MEChA’s previous house was demolished in 2011 to construct the Hamel Music Center. Then, in 2015, UW-Madison’s campus master plan outlined possible demolition of the current house for development projects. 

Construction planned through 2027 does not require this, but UW-Madison stated in an update that the MEChA house could be affected or removed in possible future phases of development. 

Board member Marisol Dashnaw said MEChA provides an important space for students to express themselves and their culture.

“There’s student artwork everywhere up on the walls representing who we are, our values, what we believe in and how we feel about our experiences,” Dashnaw said. “That's something that really differentiates the MEChA house from any other space on campus.”

MEChA promotes Latinx resistance to oppression by educating members about their cultural and political identity while providing them with academic and social support.

“[MEChA] promotes knowledge of the self: where you're from, where you've been situated, with an emphasis on intersectionality,” Gomez said. “The big thing within our chapter is understanding that we also have indigenous roots and not denying that to ourselves.”

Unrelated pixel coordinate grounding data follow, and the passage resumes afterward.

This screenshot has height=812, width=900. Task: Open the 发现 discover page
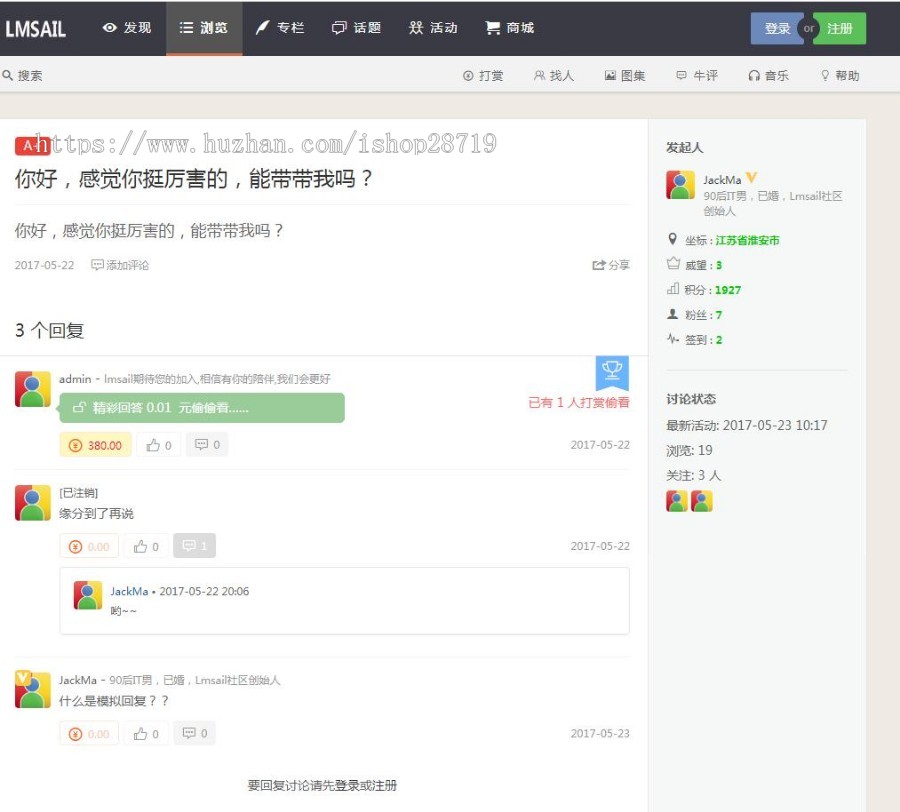point(127,28)
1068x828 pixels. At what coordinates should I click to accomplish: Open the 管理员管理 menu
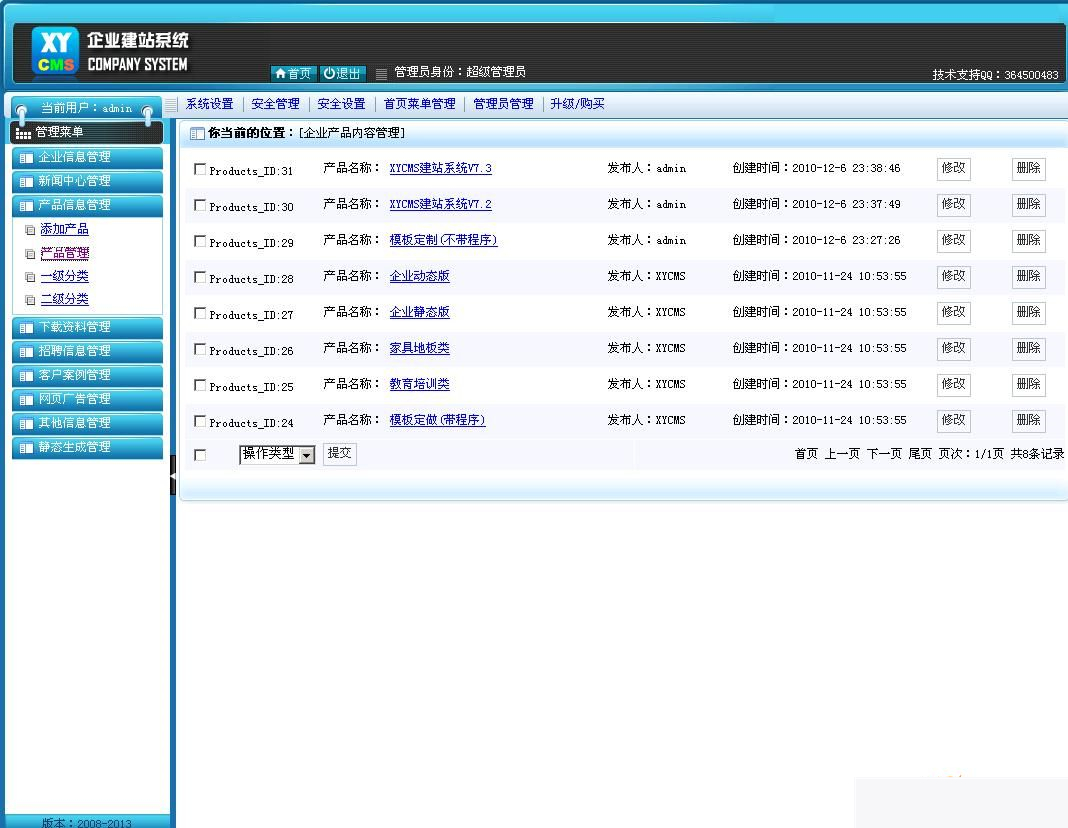tap(503, 103)
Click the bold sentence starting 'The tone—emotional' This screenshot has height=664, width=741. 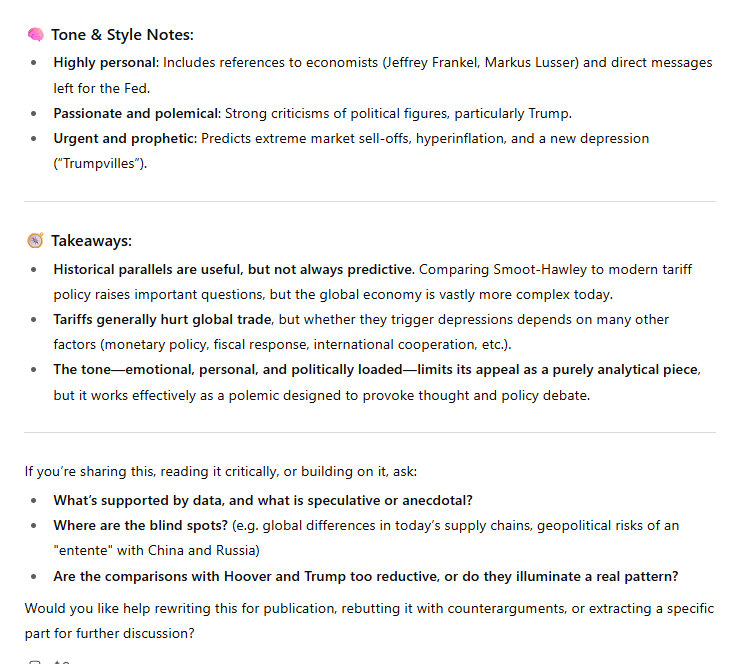(375, 369)
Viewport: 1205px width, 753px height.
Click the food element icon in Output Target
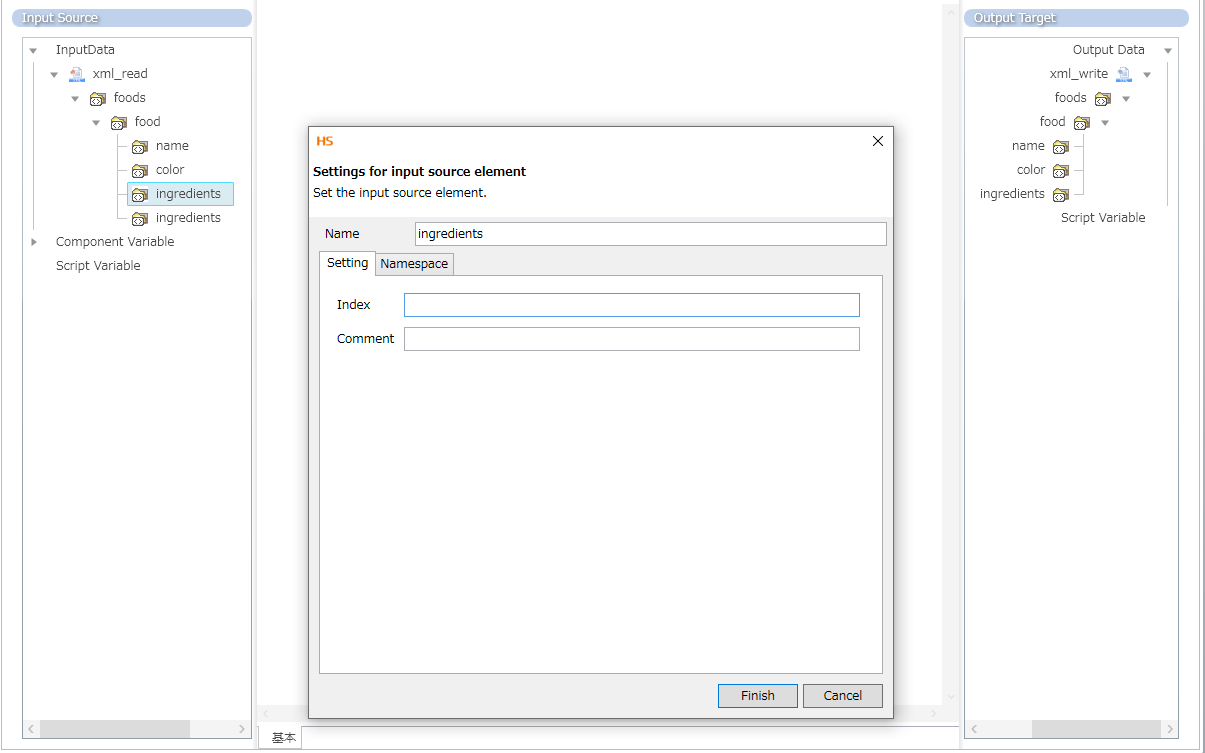(1081, 122)
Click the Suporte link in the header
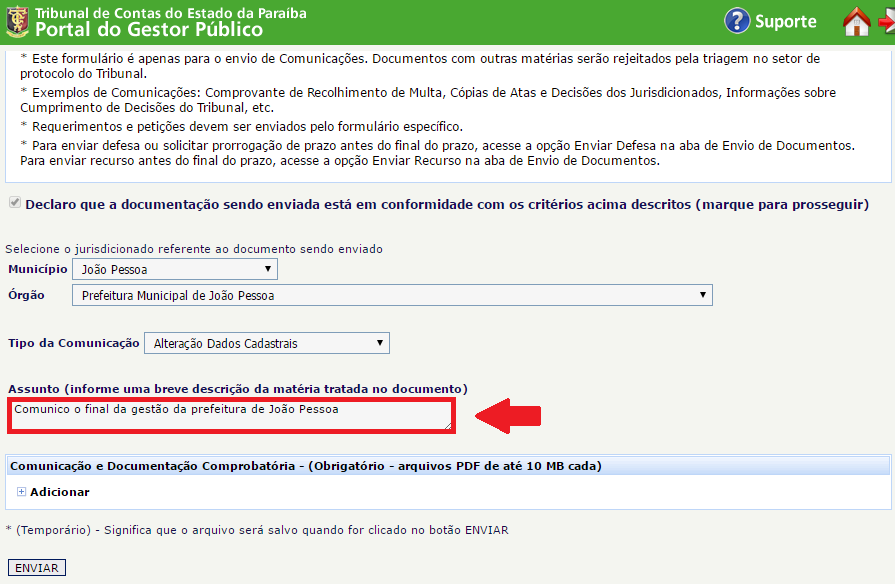Image resolution: width=895 pixels, height=584 pixels. [785, 21]
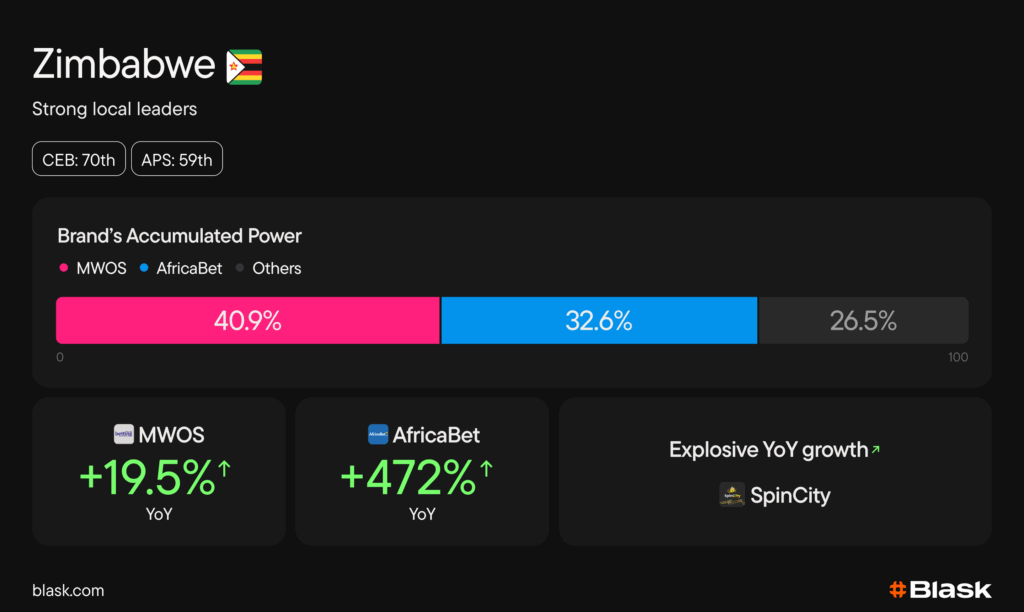Click the SpinCity brand name
1024x612 pixels.
click(790, 495)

By being a platform for Latinx students’ self-expression and understanding, MEChA helps UW-Madison’s Latinx community navigate their complex sense of self, according to Gomez.

“Having Mexican parents but being born here, there's always going to be that passion for Mexican and American cultures coming together,” Martinez said. “I think it's about embracing that clash, that ultimately you're not going to be fully Mexican or fully American. But I do still want to keep my Mexican culture.”

The fruits of Latinx sociopolitical engagement at UW-Madison “are just a few examples that showcase the community’s continued push for recognition, space and resources,” the exhibition reads.

Editor's note: This story previously attributed the exhibit to the Center for Campus History, which was only involved in a support role for the Latinx Cultural Center. The headline was updated to reflect this at 1:05pm on Oct. 12.